╭─ Teks Bacaan

Kamis, 03 September 2020

KPK Sita 33 Ribu Meter Persegi Lahan Sawit Terkait Kasus Nurhadi

Baca Juga

Plt. Jubir Bidang Penindakan KPK Ali Fikri.


Kota JAKARTA – (harianbuana.com).
Komisi Pemberantasan Korupsi (KPK) menyita 33 ribu meter-persegi lahan kelapa sawit di Kabupaten Padang Lawas – Sumatera Utara (Sumut). Lahan tersebut disita terkait perkara yang menjerat Nurhadi (NHD), mantan Sekretaris Mahkamah Agung (MA).

"Luas lahan kebun sawit yang dilakukan penyitaan kurang lebih 33 ribu meter persegi yang terletak di Desa Padang Bulu Lama Kecamatan Barumun Selatan Kabupaten Padang Lawas – Sumut (Sumatra Utara)", terang Plt. Juru Bicara (Jubir) Bidang Penindakan KPK Ali Fikri dalam keterangannya di Jakarta, Kamis 03 September 2020.

Selain itu, lanjut Ali Fikri, Tim Penyidik KPK juga melakukan penyitaan uang tunai sebesar Rp. 100 juta dari salah-satu Saksi yang diduga dari hasil pengelolaan lahan kelapa sawit tersebut.

Ali Fikri pun mengungkapkan, sejak Selasa 01 September 2020, Tim Penyidik KPK berkoordinasi dengan Kepala Kejaksaan Negeri Padang Lawas Kristanti Yuni Purnawanti untuk melanjutkan proses penyidikan kasus suap dan gratifikasi terkait perkara di MA pada tahun 2011–2016 dengan tersangka Nurhadi dan kawan-kawan.

"Hari Rabu (02/09/2020), Penyidik KPK kembali melakukan pemeriksaan saksi-saksi dan juga melakukan penyitaan aset yang diduga terkait dengan tersangka NHD berupa lahan kebun sawit dan dokumen pendukungnya yang terletak di Kabupaten Padang Lawas – Sumut", ungkap Ali.

╰─

## Tugas Wajib
A) Berapa jumlah uang tunai yang disita Tim Penyidik KPK dari salah satu saksi menurut berita tentang penyitaan lahan sawit ini?
B) Lanjutkan berita tentang penyitaan lahan sawit terkait kasus Nurhadi mulai setelah kalimat terakhirnya.
Materi yang menyusul tidak berperan dalam hal ini.

╭─ Kumpulan Data

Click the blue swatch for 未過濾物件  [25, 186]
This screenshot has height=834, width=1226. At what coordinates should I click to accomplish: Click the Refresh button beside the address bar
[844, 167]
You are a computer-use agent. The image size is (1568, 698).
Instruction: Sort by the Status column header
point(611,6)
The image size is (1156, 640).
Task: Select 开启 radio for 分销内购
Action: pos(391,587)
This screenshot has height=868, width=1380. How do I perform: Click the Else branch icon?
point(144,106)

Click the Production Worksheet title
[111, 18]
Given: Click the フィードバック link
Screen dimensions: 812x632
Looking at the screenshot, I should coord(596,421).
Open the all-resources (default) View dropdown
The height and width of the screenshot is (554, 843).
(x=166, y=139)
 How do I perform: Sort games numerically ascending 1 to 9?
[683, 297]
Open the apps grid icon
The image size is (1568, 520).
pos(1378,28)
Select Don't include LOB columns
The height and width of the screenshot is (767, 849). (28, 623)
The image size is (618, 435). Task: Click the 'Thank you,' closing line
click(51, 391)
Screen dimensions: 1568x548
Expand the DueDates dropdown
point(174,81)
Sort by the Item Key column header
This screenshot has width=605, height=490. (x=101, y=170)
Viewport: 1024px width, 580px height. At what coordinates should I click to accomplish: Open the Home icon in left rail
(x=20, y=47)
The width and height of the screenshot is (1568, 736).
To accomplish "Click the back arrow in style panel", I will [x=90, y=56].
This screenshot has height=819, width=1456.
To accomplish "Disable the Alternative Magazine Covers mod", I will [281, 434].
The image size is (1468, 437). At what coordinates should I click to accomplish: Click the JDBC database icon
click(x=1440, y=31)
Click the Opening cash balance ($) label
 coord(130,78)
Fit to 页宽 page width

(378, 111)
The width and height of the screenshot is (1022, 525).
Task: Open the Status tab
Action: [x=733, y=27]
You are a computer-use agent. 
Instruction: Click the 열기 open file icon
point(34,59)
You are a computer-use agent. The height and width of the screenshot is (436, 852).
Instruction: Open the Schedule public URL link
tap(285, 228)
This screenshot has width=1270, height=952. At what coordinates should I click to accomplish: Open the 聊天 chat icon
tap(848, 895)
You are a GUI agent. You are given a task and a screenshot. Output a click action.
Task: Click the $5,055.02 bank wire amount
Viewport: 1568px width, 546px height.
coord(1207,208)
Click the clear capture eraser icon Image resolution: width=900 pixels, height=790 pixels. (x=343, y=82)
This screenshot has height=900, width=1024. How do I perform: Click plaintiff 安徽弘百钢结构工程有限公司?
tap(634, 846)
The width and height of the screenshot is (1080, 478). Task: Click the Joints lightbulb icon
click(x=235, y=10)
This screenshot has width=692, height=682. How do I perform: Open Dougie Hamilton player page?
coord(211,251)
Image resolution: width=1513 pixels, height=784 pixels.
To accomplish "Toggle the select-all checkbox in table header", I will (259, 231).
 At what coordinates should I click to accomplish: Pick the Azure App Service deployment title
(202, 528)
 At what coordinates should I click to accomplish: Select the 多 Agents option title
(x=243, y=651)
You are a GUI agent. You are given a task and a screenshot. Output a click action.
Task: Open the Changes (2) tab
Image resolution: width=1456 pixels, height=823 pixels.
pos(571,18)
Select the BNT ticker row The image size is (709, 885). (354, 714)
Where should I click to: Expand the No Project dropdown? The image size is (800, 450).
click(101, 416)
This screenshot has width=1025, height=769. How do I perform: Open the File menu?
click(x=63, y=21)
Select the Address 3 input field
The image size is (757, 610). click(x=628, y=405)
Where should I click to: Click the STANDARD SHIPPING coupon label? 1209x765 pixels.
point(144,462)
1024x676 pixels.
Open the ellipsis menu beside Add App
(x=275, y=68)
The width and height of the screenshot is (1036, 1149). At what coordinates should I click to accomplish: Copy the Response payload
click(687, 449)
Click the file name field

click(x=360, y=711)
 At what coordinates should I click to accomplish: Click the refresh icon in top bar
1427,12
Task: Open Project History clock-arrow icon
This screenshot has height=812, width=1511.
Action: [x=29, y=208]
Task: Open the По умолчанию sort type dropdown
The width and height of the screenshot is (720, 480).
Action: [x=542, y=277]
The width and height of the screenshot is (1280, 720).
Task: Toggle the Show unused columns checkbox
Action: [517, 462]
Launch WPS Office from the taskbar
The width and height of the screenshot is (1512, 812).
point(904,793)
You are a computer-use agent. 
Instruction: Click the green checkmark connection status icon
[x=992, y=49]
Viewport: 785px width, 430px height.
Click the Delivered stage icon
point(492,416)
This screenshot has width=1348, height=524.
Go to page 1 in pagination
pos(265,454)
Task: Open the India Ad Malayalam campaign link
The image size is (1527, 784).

╰─

## Jawaban Tugas
A) Rp. 100 juta.

B)
Ali juga mengungkapkan, penyitaan tersebut disaksikan oleh Perangkat Desa dan pihak yang menguasai dan mengetahui terkait aset tersebut untuk memastikan legalitas dan lokasi atas lahan kelapa sawit itu.

Sebelumnya, KPK juga telah menyita lahan kelapa sawit sekitar 530,8 hektare di Kabupaten Padang Lawas terkait kasus yang menjerat Nurhadi.

"KPK akan terus berupaya maksimal dalam penyidikan ini dengan terus mengejar aset-aset yang diduga hasil kejahatan dalam perkara dimaksud", ungkap Ali Fikri juga.

Sebelumnya pula, Tim Penyidik KPK juga sudah menyita villa milik Nurhadi di kawasan Gadog Kabupaten Bogor serta belasan kendaraan mewah roda empat maupun roda dua.

Dalam perkara ini, pada 16 Desember 2019, KPK telah menetapkan 3 (tiga) orang Tersangka. Ketiganya yakni Nurhadi Abdur Rachman, Rezky Herbiyono menantu Nurhadi dan Hiendra Soenjoto.

KPK menetapkan Nurhadi, Rezky Herbiyono dan Hiendra Soenjoto sebagai Tersangka atas perkara dugaan tindak pidana korupsi suap dan gratifikasi terkait penanganan perkara di Mahkamah Agung.

Nurhadi Abdur Rachman dan Rezky Herbiyono ditetapkan KPK sebagai Terangka penerima suap dan gratifikasi, sedangkan Hiendra Soenjoto ditetapkan KPK sebagai Tersangka pemberi. Ketiganya kemudian melarikan diri dan yang kemudian dimasukkan KPK dalam status Daftar Pencarian Orang (DPO) sejak Februari 2020.

Masa buronan Nurhadi dan menantunya Rezky berakhir setelah ditangkap tim KPK di Jakarta Selatan pada Senin (01/06/2020) malam. Sementara, Hiendra Soenjoto hingga saat ini masih menjadi buronan KPK.

KPK menduga, ada 3 (tiga) perkara yang menjadi sumber suap dan gratifikasi yang menjerat Nurhadi. Yakni perkara perdata PT. MIT merlawan PT. Kawasan Berikat Nusantara (PT. KBN), sengketa saham di PT. MIT dan gratifikasi terkait dengan sejumlah perkara di pengadilan.

Dalam perkara PT. MIT melawan PT. KBN, Rezky selaku menantu Nurhadi diduga menerima 9 (sembilan) lembar cek atas nama PT. MIT dari Direktur PT. MIT Hiendra Soenjoto untuk mengurus perkara itu.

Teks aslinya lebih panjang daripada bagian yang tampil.